Quel pasticciaccio brutto e fideistico di Downing Street
Talvolta pensiamo che certe sbandate clericali siano quasi un’esclusiva del nostro paese. Non è così. Sono purtroppo estremamente diffuse nel tempo e nello spazio, tanto da non risparmiare nemmeno la Gran Bretagna. Che, come se non bastasse, rischia di affogare nella sua stessa ideologia comunitarista.
Di fronte alla prepotente avanzata dell’Ukip, un “nuovo” partito euroscettico di estrema destra, i conservatori inglesi non hanno infatti saputo far di meglio che rispolverare le radici cristiane del paese — cosa che, Oltremanica, significa soprattutto la quasi impresentabile Chiesa anglicana, la cui ragion d’essere sfugge ormai a chiunque. Ha cominciato il ministro Eric Pickles, segretario alle comunità locali, sostenendo che la Gran Bretagna “è una nazione cristiana con una Chiesa di Stato, e gli atei militanti dovrebbero farsene una ragione”. Ha continuato la baronessa (per meriti politici) Sayeeda Warsi, viceministra degli esteri con delega per le questioni di fede, che si è “dimenticata” i non credenti in un nutrito elenco di perseguitati nel mondo a causa delle loro convinzioni. E ha terminato lo stesso Cameron: intervistato per Pasqua dal Church Times si è lanciato in un’autentica apologia del cristianesimo, tanto benefico per la sua vita personale quanto potenzialmente capace di trasformare l’intero pianeta. Condendo il tutto con la riaffermazione della cristianità della nazione e con un pesante attacco alla neutralità religiosa dello Stato.
Neutralità che, peraltro, lassù viene tradotta con un favore pressoché illimitato verso qualunque comunità di fede.

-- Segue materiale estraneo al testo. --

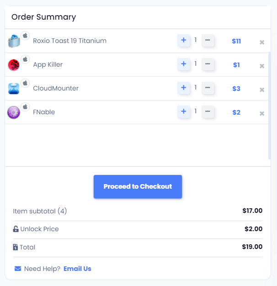The width and height of the screenshot is (277, 286).
Task: Reduce CloudMounter quantity by one
Action: (208, 88)
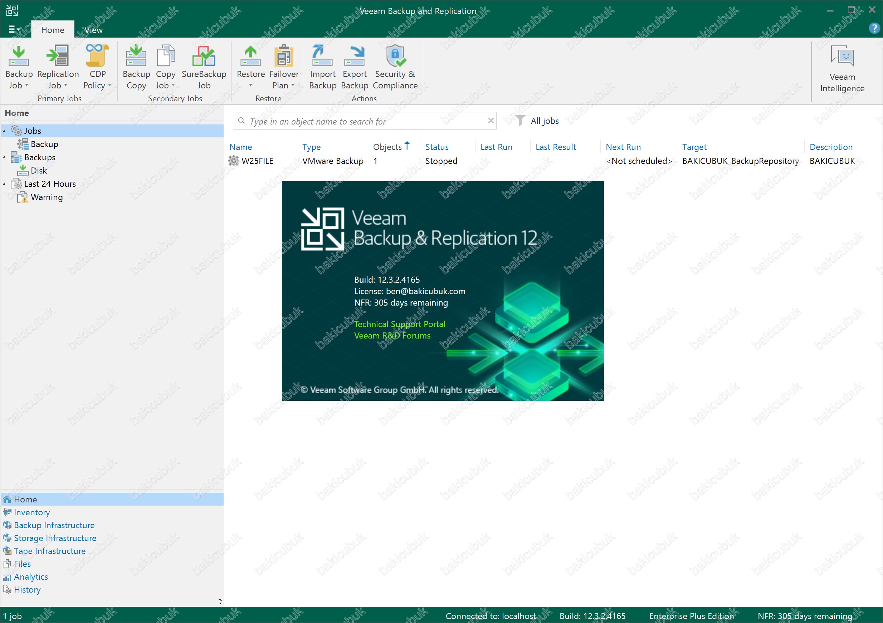Open the Technical Support Portal link
This screenshot has width=883, height=623.
click(x=399, y=324)
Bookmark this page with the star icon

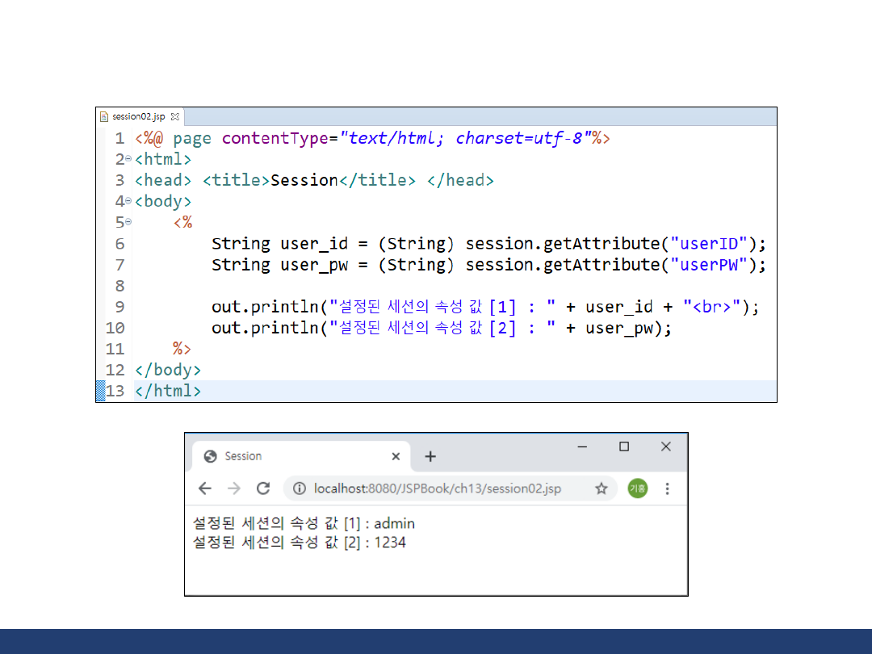[x=601, y=488]
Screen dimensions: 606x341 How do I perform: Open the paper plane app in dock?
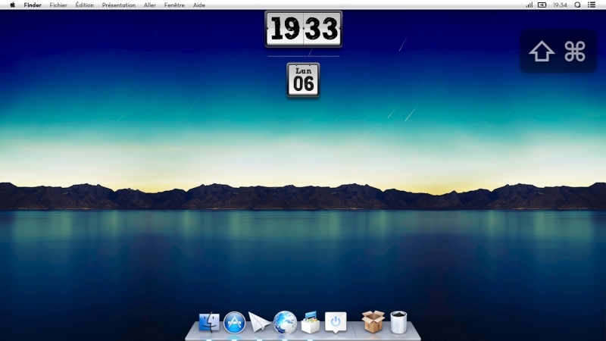tap(259, 323)
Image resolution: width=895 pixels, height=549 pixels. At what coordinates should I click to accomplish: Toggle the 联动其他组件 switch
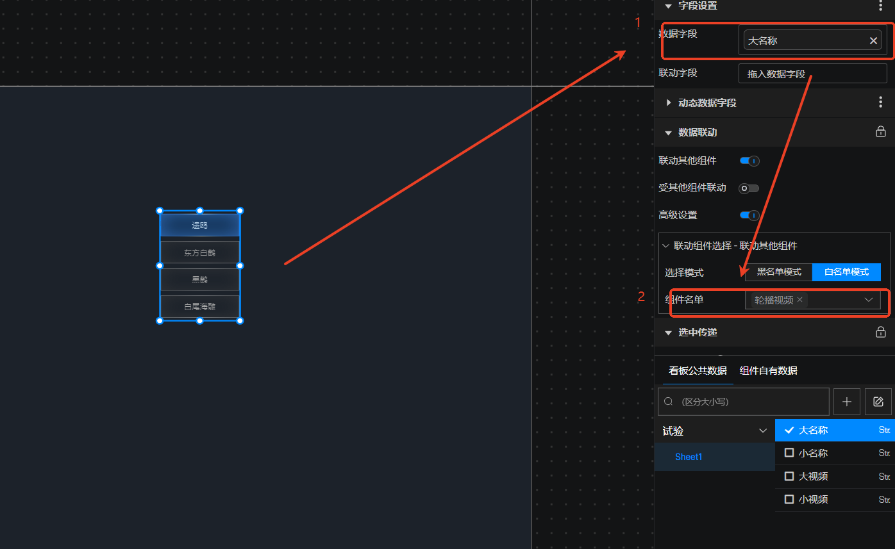(749, 161)

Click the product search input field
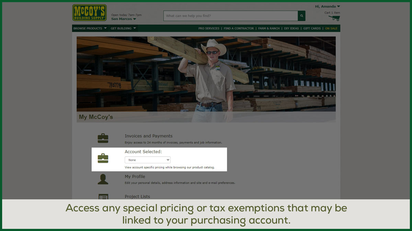[x=230, y=16]
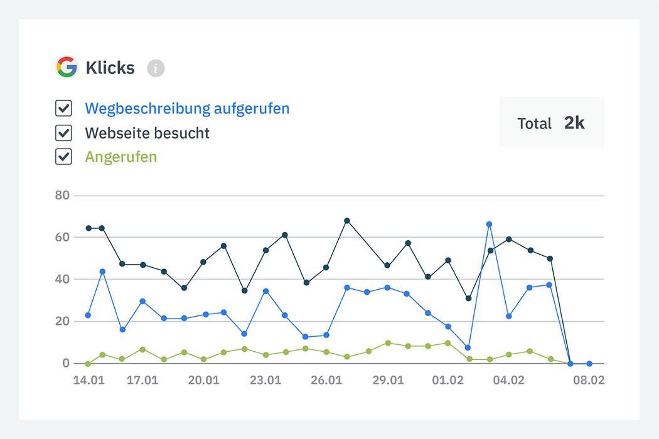
Task: Click the info icon beside Klicks
Action: click(x=156, y=68)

Una prova provata sono le faith schools, le scuole private religiose finanziate con tonnellate di sterline pubbliche a prescindere dalla loro qualità (scarsa), tolleranza verso i non appartenenti (inesistente), rispetto per la scienza (il creazionismo vi dilaga). Autentici ghetti medievali nel terzo millennio, in via di irresistibile e drammatica espansione. Proprio in questi giorni è scoppiato un enorme scandalo: a Birmingham, la seconda città del Regno con una ragguardevole minoranza musulmana, si è scoperto che ben sei scuole pubbliche applicavano la sharia: ragazze negli ultimi banchi, docenti col velo, insegnamento del Corano e dell’arabo, preghiere islamiche. A tre di queste sta a capo un’unica persona: Tahir Alam, un militante del Muslim Council of Britain.
E pensare che la società è largamente secolarizzata: secondo il British Social Attitudes Survey, metà della popolazione non appartiene ad alcuna religione. Lo stesso Cameron è l’unico cristiano tra i leader di partito: il libdem Nick Clegg e il laburista Ed Miliband sono dichiaratamente atei. Ma, siano essi etnocentristi, monoconfessionalisti, comunitaristi, o persino quella macchietta di George Galloway (già partecipante al Celebrity Big Brother e convertitosi all’islam, è un parlamentare di estrema sinistra nemico giurato della libertà di critica alla religione), tutti i leader politici inglesi continuano a sostenere l’utilità pubblica della religione. Con buona pace dell’uguaglianza e della laicità.
Sembra quasi una battuta umoristica: “Da cosa si riconosce un politico in difficoltà? Dalle sue maggiori attenzioni nei confronti della religione”. Non è purtroppo una battuta, e le dichiarazioni a favore della fede vanno molto spesso a braccetto con precise prese di posizione contro i non credenti. Persino Stalin, di fronte all’avanzata nazista, arrivò a sopprimere l’associazione atea russa facendo nel contempo risorgere il patriarcato di Mosca.
Nel frattempo, un gruppo di 55 intellettuali laici ha scritto a Cameron una lettera per criticare le sue parole. Un po’ poco per un paese con quel passato, e con un futuro molto torbido davanti a sé. Nella patria di John Stuart Mill, qualcuno è ancora interessato ai diritti individuali in generale, e a quelli dei non credenti in particolare?
Raffaele Carcano, segretario UAAR
Pubblicato nel blog UAAR di MicroMega il 23 aprile 2014.